The last day of August, and the sky is the colour of hot ash. Something rancid wafts on the air from Smithfield Market; the air glitters with stone dust. She's swept down Farringdon Street in the slipstream of bowlers, top hats, baskets on porters' heads. A hand lights on her arm, a small, ungloved hand; the brown silk of her sleeve is caught between plump pink fingertips. She staggers, clamps her pocketbook to her ribs, but even as she's jerking away she can't help recognizing that hand.
"Fido?"
One syllable dipping down, the next swooping up, a familiar and jaunty music; the word skips across the years like a skimmed stone. Almost everyone calls her that now, but Helen was the first. Fido's eyes flick up to Helen's face: sharp cheekbones, chignon still copper. An acid lemon dress, white lace gloves scrunched in the other hand, the one that's not gripping Fido's sleeve. The human river has washed Fido sideways, now, into a scarlet-chested, brass-buttoned officer, who begs her pardon.
"I knew it was you," cries Helen, holding her emerald parasol up to block the terrible sun. "Did you take me for a pickpocket?" she asks, a giggle in her throat.
"Only for half a moment, Mrs. Codrington," she manages to say, licking her gritty lips.
A flicker of pain across the pointed face. "Oh, Fido. Has it come to that?"
"Helen, then," says Fido, and smiles despite herself. Despite the skintightening sensation of encountering a friend who is no longer one. Despite the memories that are billowing up like genii from smashed bottles. She wrenches a handkerchief from her jacket pocket and dabs at her forehead. The two women are blocking the traffic; an old man swerves around them, under a sandwich board that reads No Home Should Be Without One.
"But how you've grown," Helen is marvelling.
Fido looks down at the brown bulge of her bodice. "Too true."
Pink fingers clap to the coral mouth. "You monster! Still the same talent for mistaking my meaning, or letting on that you do. Of course I meant you've grown up so."
"It has been, what, seven years?" Her words are as stiff as tin soldiers. Checking her bonnet is straight, she becomes belatedly aware that the scarlet uniform she bumped into a minute ago is hovering, so she turns to see him off.
"Oh, my manners," says Helen. "Miss Emily Faithfull—if I may—Colonel David Anderson, a friend of the family's from Malta."
The colonel has dangling blond whiskers. Fido lets his fingers enclose hers. "Delighted," she says distractedly.
"The Miss Faithfull?"
She winces at the phrase. By his accent, he's a Scot.
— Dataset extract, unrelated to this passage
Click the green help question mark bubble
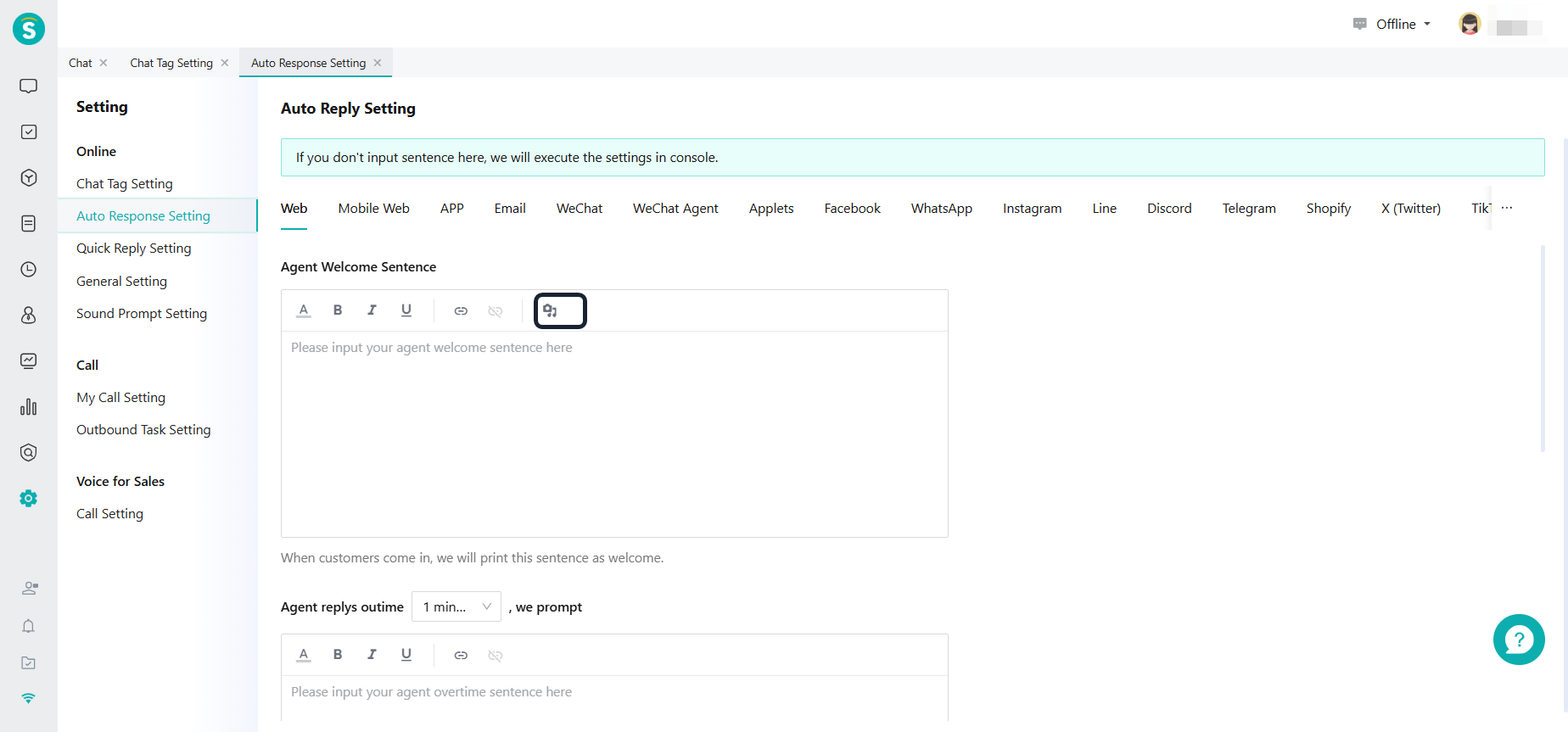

"Printer and Publisher to the Queen?"
The man's well informed. Fido concedes a nod. "Her Majesty's been gracious enough to lend her name to our enterprise at the Victoria Press." She turns back to Helen. So much to say, and little of it speakable; words log-jam in her throat. "Are you and Captain Codrington home on leave, or—"
"Forever and ever, amen," says Helen.
That little twisted smile is so familiar to Fido that the years fall away like planks splintering under her feet. She feels dizzy; she fears she'll have to sink to her knees, right here in all the dusty clamour of London's City district.
"Matter of fact, it's Vice-Admiral Codrington now," remarks Colonel Anderson.
"Of course, of course, forgive me," Fido tells Helen. "I can't help thinking of him by the name he bore in the days..." The days when I knew him? When I knew you? But she's not that girl anymore. It's 1864: I'm almost thirty years old, she scolds herself.
"Harry's been immured in paperwork for weeks, ever since our vile crossing from Malta," complains Helen, "so I've press-ganged the colonel into service as my parcel carrier today."
"A keen volunteer, Mrs. C.," he corrects her, swinging two small packages on their strings. "I'll just pop across the road to pick up your whatsits, shall I?"
"Curtain tassels, a dozen of the magenta," she reminds him.
"That's the ticket."
Tactful of the officer to absent himself, Fido thinks. But once she and Helen are alone, the discomfort rises between them like a paper screen. "Such heat" is all she manages.
"It takes me back," says Helen pleasurably, twirling her fringed green parasol and tipping her chin up to catch the merciless light.